Lately I have been feeling a little bit of anxiety and wasn't sure why and then I realized what was approaching. I know some may not understand this but I kind of mourn the loss of my EDD (estimated due date). I am over the moon with joy that Livie is here and we are both safe and sound but part of me can't help but wonder what my 3rd trimester would have been like. What my birth experience would have been had I gone full term. I know it's silly. None of this matters anymore because I finally did it, she is here, and I am very blessed and thankful she is okay.
Yesterday was her 2 month check up. The doctor said she looked perfect. She is now 5 pounds 14 oz and 19 inches long which gives us a great idea of how big she would have been had I given birth to her today. Today we begin her adjusted age. So developmentally we would expect her to be that of a newborn. On August 10th she will be 1 month old (adjusted) but 3 months actual. According to the regular scale of a typical 2 month old she is in the 3 percentile in weight and the 10th percentile in height. She is a tiny peanut but a cute one at that!

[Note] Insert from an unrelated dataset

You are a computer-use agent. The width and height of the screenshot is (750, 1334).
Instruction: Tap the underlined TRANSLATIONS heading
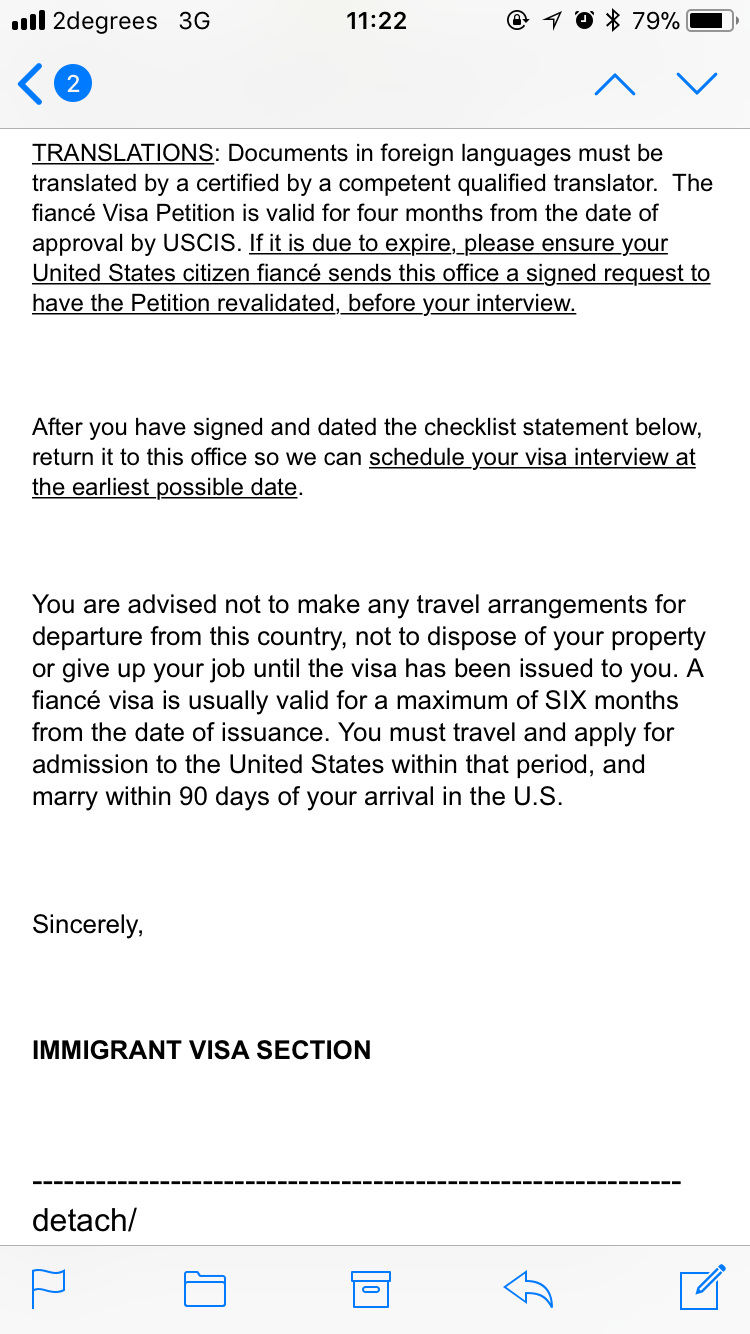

I guess life and God have their own ways of making things work out and we have no control over them as much as we try. Livie arrived early for a reason and she couldn't be more perfect. (except for the fact that her little socks still don't stay on her feet and her preemie clothes are too small but newborn clothes are too big LOL) but those are all little things that don't matter and that I find very cute. She is our little Livie, our little peanut, and I wouldn't change anything about her for the world. She truly is our little miracle.